If you are actively seeking to improve the quality of your life, you have heard of practicing gratitude. People with higher dispositional gratitude report having higher levels of several elements of psychological well-being, including more life satisfaction (McCullough et al., 2002).
Why practice Gratitude?
The more materials, money, relationships you have, the more you want, and the more you want, the more unhappy you are. STOP! Instead of measuring what you lack… look at everything you've achieved, the people in your life, and the future you get to paint.
Practicing gratitude is a powerful way to self-reflect. By focusing your attention and gratefulness on what positive things you already have in your life you can generate a sense of contentment and satisfaction thereby reducing stress and anxiety.
So how can you use art as a means to practice gratitude?
1. Start or end your day with a visual gratitude journal entry.
Pick up a pencil and start sketching or write down what you are grateful for. “This morning I’m grateful for….. this cozy bed I am laying in, my body, my family, friends, partner, cat or dog, my hobbies, my job, and colleges, or the sunlight brightening up my room. Reflecting on how fortunate you are will automatically brighten your mood, and starting the day with this positive mindset can help shape the rest of your day! What good things happened to you that day. What kindness did you show to others?
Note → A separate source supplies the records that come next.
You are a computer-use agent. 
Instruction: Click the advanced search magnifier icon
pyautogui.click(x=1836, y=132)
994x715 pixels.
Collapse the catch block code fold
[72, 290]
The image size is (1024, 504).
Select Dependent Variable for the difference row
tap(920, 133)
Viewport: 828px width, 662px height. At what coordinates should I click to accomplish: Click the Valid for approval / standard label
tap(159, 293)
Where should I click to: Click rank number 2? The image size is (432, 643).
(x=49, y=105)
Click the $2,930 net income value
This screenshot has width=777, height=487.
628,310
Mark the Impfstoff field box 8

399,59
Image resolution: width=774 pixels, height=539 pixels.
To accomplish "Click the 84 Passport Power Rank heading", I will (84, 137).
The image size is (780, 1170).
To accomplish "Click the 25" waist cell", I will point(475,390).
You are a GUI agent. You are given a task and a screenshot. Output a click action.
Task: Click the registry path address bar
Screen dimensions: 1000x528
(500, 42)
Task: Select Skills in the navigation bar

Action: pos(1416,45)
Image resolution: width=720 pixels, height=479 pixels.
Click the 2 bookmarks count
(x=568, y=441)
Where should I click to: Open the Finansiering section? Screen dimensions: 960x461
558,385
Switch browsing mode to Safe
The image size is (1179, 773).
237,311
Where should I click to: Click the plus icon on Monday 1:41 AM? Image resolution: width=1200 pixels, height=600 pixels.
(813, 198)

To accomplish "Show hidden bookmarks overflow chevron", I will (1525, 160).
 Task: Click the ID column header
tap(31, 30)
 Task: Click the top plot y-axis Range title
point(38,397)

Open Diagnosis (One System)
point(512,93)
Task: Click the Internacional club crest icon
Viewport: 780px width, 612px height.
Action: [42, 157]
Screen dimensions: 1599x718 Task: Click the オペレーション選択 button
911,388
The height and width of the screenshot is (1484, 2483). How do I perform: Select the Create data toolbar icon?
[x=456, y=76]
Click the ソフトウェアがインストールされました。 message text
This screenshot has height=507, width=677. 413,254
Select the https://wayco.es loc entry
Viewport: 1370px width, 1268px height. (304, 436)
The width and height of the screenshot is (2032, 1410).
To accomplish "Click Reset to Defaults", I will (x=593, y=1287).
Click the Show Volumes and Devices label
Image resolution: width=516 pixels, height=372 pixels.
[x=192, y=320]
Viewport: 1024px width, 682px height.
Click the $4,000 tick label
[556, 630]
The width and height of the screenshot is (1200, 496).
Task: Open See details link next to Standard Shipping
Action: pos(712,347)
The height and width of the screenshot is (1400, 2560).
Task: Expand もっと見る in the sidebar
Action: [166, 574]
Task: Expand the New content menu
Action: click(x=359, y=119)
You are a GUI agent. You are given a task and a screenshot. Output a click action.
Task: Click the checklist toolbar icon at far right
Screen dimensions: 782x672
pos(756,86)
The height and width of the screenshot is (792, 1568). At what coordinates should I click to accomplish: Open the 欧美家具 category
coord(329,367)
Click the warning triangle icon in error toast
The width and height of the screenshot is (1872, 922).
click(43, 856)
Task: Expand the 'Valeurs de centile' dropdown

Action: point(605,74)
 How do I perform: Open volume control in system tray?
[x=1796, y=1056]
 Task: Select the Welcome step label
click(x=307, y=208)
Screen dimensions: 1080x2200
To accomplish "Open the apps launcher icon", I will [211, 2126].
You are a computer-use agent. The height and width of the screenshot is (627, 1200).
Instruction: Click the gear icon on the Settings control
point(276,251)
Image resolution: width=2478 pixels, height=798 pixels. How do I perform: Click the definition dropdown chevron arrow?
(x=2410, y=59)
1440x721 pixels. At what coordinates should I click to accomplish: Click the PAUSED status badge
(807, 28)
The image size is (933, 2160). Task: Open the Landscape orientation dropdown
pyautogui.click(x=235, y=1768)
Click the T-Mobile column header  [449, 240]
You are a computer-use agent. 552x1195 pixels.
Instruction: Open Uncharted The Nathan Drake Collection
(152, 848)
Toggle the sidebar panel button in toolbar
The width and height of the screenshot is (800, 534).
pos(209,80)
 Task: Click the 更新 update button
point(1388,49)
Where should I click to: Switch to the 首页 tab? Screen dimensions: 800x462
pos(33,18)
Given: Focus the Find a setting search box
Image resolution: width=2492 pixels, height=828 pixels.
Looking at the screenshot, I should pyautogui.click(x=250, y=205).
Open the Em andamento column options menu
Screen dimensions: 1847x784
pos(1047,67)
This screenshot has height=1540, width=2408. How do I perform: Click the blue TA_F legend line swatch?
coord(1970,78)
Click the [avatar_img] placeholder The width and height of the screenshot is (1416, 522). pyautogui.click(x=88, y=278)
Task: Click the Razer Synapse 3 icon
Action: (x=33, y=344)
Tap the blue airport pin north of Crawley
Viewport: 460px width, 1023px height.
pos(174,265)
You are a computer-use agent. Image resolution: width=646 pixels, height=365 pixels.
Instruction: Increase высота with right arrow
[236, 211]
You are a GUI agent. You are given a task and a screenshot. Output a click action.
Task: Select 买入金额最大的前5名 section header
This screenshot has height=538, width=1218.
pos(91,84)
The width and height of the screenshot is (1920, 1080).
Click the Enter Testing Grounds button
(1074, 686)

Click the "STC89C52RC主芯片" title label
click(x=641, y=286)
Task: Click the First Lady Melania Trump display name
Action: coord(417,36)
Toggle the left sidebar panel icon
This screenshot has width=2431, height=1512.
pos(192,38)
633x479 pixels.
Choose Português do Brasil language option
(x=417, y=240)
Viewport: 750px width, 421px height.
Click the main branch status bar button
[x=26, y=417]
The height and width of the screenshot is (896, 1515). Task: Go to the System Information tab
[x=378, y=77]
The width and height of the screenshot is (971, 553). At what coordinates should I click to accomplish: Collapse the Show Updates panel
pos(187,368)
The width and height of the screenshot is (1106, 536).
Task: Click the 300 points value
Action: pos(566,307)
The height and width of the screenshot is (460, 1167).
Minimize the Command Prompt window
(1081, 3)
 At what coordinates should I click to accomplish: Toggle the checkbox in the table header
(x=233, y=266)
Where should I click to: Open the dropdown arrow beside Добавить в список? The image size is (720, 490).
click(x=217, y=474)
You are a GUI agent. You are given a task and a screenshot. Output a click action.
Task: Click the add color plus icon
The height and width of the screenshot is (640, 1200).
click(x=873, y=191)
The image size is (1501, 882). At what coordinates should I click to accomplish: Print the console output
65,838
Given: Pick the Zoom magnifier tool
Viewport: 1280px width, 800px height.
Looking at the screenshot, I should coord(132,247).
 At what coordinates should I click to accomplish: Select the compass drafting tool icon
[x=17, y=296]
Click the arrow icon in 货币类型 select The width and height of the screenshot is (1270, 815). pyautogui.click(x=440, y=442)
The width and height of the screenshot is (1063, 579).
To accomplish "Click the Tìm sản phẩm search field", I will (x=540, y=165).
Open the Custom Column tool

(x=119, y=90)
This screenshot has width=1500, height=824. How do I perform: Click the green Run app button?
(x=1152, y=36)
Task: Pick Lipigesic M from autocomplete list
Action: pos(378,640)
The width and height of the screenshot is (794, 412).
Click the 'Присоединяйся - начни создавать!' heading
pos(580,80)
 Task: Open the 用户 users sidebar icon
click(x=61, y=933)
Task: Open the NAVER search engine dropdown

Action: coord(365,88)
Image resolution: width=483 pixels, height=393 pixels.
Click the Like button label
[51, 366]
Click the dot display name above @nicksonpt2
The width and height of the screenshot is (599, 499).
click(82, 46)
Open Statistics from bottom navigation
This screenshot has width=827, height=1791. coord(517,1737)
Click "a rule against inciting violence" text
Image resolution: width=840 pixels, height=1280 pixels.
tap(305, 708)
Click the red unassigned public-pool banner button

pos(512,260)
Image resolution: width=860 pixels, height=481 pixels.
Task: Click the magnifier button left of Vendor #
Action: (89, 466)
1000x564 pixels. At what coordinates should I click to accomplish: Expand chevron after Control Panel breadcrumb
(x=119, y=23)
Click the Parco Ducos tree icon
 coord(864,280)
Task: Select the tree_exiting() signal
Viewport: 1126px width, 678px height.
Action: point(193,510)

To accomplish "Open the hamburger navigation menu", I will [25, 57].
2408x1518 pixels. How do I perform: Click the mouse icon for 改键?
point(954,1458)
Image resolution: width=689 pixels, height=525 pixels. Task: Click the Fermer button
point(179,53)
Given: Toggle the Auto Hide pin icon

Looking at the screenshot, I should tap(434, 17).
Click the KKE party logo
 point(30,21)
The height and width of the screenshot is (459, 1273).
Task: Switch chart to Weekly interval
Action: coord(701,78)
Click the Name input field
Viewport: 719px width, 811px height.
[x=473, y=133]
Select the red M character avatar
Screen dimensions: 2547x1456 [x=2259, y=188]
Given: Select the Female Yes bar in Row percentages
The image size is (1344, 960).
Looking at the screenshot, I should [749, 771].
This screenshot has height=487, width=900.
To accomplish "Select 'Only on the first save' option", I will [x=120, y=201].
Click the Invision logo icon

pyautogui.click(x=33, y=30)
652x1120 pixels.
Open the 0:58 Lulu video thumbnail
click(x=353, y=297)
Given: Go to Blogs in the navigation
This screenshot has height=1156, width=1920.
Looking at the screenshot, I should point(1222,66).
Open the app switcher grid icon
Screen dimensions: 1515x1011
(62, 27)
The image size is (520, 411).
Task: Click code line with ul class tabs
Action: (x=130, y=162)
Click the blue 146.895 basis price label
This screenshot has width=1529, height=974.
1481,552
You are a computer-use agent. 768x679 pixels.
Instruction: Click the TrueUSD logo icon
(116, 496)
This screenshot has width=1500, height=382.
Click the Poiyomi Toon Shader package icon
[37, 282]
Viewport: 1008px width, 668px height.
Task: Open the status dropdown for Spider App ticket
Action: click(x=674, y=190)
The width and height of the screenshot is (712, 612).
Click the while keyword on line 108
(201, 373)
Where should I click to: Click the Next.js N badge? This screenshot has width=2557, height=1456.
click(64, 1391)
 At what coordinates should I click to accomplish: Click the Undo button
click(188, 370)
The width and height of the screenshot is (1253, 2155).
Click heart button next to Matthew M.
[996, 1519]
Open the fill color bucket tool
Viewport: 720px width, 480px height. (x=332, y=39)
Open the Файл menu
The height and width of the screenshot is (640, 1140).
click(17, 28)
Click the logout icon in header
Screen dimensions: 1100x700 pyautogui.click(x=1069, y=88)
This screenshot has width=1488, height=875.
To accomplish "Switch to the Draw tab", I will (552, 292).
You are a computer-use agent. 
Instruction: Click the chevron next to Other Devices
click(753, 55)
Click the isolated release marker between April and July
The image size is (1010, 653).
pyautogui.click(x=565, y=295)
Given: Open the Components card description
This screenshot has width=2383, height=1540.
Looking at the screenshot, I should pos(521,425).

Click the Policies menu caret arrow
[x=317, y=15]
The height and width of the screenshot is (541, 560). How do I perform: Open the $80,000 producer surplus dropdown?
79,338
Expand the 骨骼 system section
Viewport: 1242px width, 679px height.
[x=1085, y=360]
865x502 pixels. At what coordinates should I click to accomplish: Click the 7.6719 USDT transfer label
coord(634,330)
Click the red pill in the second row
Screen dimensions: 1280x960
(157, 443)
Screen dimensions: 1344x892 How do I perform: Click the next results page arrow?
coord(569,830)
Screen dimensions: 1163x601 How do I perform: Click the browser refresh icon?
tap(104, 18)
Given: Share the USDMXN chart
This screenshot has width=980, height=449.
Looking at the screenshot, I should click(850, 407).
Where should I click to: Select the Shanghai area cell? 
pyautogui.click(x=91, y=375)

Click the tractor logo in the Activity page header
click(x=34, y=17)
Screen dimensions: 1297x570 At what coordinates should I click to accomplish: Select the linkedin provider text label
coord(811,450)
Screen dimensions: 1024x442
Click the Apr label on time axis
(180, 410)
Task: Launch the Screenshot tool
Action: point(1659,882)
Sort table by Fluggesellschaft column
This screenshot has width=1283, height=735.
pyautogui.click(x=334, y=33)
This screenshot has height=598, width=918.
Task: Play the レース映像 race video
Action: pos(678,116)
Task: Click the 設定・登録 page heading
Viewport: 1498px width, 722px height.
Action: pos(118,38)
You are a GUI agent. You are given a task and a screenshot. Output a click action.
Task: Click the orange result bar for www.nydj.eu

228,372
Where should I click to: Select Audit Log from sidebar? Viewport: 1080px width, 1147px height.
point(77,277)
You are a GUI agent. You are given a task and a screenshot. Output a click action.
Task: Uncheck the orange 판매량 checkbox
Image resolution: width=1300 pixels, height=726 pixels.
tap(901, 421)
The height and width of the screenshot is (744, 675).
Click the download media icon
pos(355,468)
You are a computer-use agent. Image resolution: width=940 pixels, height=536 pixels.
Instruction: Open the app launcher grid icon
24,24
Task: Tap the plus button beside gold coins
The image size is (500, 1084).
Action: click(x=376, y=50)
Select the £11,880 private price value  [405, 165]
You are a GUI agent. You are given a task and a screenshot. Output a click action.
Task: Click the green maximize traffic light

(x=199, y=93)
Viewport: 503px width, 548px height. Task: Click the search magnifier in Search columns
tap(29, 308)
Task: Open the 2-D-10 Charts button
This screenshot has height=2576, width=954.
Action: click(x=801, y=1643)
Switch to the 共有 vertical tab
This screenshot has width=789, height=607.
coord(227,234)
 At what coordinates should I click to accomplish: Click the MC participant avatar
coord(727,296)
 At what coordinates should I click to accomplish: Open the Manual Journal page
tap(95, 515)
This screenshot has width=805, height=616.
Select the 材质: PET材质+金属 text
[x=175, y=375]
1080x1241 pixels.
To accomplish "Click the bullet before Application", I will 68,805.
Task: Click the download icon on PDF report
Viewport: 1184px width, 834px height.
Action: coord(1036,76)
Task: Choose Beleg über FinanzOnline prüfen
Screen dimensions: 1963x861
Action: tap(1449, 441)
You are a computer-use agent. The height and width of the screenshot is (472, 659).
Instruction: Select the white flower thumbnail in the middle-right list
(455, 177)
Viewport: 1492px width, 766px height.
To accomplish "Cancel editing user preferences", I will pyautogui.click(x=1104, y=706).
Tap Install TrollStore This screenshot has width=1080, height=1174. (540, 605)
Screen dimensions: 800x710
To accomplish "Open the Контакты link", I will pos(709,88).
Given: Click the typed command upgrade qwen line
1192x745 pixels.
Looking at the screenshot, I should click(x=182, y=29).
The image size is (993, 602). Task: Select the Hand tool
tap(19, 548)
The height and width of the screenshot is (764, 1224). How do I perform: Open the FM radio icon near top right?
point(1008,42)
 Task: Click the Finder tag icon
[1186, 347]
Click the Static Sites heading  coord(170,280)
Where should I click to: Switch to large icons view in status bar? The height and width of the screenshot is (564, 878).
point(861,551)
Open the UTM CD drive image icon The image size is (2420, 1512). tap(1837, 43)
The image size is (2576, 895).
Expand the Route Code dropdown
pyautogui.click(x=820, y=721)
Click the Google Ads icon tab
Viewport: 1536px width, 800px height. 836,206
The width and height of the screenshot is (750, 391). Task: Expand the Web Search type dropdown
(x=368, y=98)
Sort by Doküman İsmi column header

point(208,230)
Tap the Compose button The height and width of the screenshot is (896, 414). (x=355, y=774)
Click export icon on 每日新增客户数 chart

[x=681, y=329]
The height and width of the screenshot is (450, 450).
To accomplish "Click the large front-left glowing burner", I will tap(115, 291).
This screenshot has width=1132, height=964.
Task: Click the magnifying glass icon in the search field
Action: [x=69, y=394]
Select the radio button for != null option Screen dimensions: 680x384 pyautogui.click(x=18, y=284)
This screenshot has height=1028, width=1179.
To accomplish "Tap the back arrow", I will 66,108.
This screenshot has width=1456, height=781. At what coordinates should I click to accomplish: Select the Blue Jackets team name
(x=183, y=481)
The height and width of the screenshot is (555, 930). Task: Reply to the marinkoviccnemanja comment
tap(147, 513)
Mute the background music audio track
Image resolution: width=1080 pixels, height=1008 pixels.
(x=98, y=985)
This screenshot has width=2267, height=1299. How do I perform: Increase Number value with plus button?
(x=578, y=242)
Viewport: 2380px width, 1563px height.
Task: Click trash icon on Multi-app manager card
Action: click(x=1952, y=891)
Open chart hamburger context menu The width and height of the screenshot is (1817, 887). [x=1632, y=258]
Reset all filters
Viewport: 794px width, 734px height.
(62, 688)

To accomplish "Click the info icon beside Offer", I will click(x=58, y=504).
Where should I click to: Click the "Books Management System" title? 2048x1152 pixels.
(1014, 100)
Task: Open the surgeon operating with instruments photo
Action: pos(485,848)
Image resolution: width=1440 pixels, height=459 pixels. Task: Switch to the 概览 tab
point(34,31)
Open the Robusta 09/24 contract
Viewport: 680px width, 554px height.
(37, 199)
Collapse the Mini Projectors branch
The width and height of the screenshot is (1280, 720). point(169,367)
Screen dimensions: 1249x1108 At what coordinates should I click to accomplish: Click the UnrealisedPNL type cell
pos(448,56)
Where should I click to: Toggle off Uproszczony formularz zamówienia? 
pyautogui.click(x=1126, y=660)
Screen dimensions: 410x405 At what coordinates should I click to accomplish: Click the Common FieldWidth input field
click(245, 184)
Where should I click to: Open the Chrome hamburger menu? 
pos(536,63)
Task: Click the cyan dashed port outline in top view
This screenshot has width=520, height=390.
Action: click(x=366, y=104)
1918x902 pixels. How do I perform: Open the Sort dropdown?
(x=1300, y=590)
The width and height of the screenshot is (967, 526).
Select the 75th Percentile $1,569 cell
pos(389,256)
….. You could even be grateful that you’ve expressed yourself in your journal :)
2. When we give we feel good.
Show someone how grateful you are by giving them something personal like a piece of art that was made especially for them. The artwork reflects your gratitude for them being in your life. You could draw the things you love about them, or maybe a symbol of what they mean to you.
Sometimes telling someone how you feel about them may be uncomfortable, but a visual expression of your feelings can be creative and fun.
3. Create “a visual affirmation” of gratitude
Imagine the impact of walking into your kitchen and seeing an image that expresses what you are grateful for at a glance.
Creating this positive image will help you build and bring awareness to what you are grateful for and it acts as a reminder to acknowledge and sit with your gratitude as you wait for the kettle to boil.
4. Be grateful for tough times
Think about what life experiences have brought you to this difficult situation and what life lessons can be learned from it. Be grateful for the opportunity to learn and grow during these tough times. Using your visual voice draw the outcome which you are working towards, this helps to focus your intentions. It allows you to put your experiences and feelings into context. Gratitude promotes a positive attitude, and because of this, your life will transform right before your eyes. You will begin to realize that no matter what’s happening, there’s always something to be thankful for.
Why not start getting grateful right here, right now? Ready? Set? Draw!
Practicing gratitude with Art is common exercise when attending Art Therapy. Art Therapy is suitable for all ages, for those who might not have the words or understanding of a situation, to those who are just trying to understand the way they feel.